There are just two problems with replacing contract costumers with prepaid customers. First, prepaid customers pay a smaller monthly bill, $34 on average to the $56 average paid by contract customers. And second, prepaid, contract-less customers are more likely to change service. What’s called “churn” in the industry, the rate at which customers don’t renew, was just 2.1% at Sprint for contract customers in the second quarter but 6.4% for Boost Mobile prepaid customers.
Since a customer lost means a customer that has to be replaced after expensive advertising and marketing campaigns, the three times higher churn for prepaid customers results in a huge hit to Sprint Nextel’s bottom line.
AT&T’s solution to declining land line numbers and to slowing growth rates in the wireless market is, you guessed it, Apple’s iPhone. In the second quarter, when the company added 1.2 million wireless contact customers, AT&T activated 2.4 million iPhones.
That growth comes at a price. AT&T is subsidizing the new 3G iPhones introduced this quarter to the tune of $325 a phone, according to estimates from Oppenheimer. (AT&T pays Apple an additional $100 per phone for every iPhone sold in an Apple store. The industry subsidy for the average smart phone is $200. ) Those subsidies drove operating profit margins down to 38.3% in the quarter.

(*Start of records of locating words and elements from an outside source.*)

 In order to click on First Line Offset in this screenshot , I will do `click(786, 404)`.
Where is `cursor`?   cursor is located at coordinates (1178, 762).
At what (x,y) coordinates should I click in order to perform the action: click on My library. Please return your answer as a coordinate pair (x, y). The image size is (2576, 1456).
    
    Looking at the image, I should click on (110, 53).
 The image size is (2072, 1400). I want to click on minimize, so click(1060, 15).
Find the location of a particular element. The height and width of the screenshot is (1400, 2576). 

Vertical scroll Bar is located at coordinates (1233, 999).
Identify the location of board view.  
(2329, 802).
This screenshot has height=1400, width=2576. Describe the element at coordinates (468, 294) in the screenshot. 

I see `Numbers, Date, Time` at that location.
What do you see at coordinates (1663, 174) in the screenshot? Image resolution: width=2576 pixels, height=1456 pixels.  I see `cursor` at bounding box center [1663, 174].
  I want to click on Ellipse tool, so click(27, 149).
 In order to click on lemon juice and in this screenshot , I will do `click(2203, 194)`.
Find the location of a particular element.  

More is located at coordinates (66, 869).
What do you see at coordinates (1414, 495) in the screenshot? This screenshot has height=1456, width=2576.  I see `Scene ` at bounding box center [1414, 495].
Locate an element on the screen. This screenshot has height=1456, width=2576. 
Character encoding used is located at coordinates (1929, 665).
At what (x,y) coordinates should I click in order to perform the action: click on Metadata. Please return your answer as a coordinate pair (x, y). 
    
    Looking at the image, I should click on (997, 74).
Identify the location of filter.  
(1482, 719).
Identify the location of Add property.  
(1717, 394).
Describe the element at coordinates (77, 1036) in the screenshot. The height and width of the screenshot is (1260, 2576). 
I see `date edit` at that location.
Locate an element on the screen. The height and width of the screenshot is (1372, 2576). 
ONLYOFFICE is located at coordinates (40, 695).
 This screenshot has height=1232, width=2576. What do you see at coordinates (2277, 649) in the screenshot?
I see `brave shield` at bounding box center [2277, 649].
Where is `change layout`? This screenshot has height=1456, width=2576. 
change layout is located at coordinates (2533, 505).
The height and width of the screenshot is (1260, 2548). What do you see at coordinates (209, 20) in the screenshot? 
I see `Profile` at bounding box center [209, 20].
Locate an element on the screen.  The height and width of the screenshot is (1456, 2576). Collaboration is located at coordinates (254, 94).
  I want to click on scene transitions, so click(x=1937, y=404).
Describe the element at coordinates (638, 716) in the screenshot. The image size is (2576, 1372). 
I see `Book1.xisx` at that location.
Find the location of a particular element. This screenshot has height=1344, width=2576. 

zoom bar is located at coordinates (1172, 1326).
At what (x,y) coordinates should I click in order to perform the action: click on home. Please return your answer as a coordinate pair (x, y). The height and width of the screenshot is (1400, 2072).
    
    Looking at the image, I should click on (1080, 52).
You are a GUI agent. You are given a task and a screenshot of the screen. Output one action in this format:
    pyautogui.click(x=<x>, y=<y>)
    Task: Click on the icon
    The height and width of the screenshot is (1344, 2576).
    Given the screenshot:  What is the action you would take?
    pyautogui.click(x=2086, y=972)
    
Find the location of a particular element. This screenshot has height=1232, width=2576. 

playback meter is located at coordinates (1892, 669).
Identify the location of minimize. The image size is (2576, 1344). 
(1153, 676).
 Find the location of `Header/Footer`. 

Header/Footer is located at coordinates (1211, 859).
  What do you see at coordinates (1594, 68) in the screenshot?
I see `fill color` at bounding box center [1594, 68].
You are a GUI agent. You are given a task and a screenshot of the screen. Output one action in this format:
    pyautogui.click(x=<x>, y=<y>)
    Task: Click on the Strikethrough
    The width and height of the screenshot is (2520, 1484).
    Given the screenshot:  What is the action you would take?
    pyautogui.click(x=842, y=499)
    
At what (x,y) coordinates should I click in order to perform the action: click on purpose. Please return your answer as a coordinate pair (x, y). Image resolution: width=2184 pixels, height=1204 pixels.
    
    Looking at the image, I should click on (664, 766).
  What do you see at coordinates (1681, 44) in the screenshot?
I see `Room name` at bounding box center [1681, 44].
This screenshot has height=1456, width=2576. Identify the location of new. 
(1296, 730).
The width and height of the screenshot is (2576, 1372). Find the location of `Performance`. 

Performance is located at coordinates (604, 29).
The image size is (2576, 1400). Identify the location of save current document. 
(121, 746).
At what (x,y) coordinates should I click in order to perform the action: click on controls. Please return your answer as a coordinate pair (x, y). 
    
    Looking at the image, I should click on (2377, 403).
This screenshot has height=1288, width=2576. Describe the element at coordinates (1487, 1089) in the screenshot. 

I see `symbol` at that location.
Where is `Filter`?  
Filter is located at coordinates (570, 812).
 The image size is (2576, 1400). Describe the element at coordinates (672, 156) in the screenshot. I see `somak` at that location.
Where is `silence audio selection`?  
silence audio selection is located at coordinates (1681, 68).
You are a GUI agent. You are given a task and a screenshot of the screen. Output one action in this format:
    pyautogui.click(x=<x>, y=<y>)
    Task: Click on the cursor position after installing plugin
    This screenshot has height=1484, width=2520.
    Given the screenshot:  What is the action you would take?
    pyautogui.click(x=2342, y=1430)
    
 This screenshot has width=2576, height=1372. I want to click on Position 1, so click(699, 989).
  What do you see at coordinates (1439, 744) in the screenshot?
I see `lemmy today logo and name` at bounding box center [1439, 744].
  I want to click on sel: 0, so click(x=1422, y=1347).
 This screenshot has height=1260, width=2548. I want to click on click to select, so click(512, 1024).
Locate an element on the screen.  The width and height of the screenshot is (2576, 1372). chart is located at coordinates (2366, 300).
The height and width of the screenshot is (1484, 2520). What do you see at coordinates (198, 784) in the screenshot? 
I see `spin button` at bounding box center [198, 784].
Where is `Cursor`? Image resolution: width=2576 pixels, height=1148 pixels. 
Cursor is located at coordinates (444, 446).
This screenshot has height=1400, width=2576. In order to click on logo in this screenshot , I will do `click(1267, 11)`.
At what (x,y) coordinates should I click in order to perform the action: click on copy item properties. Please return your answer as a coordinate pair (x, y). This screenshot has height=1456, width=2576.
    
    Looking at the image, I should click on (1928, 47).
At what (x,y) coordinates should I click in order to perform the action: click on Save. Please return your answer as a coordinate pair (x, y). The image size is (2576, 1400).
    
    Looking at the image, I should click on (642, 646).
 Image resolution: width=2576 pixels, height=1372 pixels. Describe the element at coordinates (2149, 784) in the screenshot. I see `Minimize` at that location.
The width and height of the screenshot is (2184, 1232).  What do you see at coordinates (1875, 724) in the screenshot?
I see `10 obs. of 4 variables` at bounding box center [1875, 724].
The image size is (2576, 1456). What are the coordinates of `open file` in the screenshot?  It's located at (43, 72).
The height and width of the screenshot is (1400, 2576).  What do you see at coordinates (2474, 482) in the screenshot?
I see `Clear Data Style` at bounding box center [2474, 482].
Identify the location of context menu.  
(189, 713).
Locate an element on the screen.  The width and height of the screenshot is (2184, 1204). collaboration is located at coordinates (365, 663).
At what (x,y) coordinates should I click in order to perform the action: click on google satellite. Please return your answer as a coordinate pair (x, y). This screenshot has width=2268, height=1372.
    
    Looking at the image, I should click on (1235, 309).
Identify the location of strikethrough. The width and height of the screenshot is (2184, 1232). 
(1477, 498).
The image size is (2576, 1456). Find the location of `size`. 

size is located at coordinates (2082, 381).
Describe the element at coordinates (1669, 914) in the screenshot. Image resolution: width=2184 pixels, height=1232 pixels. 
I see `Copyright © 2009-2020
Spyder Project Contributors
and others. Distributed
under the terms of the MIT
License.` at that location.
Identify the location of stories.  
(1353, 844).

Without the subsidy margins would have been a little more than 40%.
But the subsidies are worth it--in the long run. On average iPhone users spend about 60% more a month than the average wireless user. And they’re more loyal too. Churn among contract customers fell to 1.09% for the quarter.
Verizon is practicing a delayed cannibalism that uses growth in its wireless business—albeit growth at a slower rate than at AT&T—to offset the decline in its landline business. And uses the time bought by that strategy to build a new fiber to the customer business called FIOS.
In the second quarter Verizon added 303,000 net FIOS Internet customers and 300,000 FIOS Television customers. As with AT&T’s iPhone customers, these are heavy data users who rack up bigger bills than the company’s average land line or wireless customer. On average FIOS customers pay a monthly bill of $135, about twice the bill for the average Verizon customer.
If AT&T’s cost for being an iPhone cannibal is the huge $325 a phone subsidy to Apple, Verizon’s is the bill for building out the optical fiber network that will enable the company to get FIOS into homes and offices. The company is spending $23 billion this year and next to install fiber-optic cable. (One beneficiary of that build out is Jubak Picks 50 stock Corning (GLW) See my July 29 update.)
How does an investor pick between these two cannibals?
On current results, there’s not much that separates the two strategies. Wireless revenue at both companies (once you adjust for Verizon’s acquisition of Alltel) was about 9%.
In the intermediate run—say in an economy rebounding from the Great Recession—I’d give the edge to AT&T. The company’s network offers the best integration of land line and wireless services for business customers and I think AT&T is therefore more leveraged to a rebound in corporate business.
In that same intermediate period, however, much will depend on what happens when AT&T’s deal to be the exclusive seller of Apple’s iPhone ends in 2010. Will the two companies renew? What will be the terms? Will Apple add Verizon to make it a sell-a-trois?
In the longer term, however, I give a nod to Verizon’s strategy. The company is building a whole new heavy data, fiber to the user, Internet and video network on the bones of its current landline business.
In the long-run, in my opinion, the race goes to the bravest cannibal.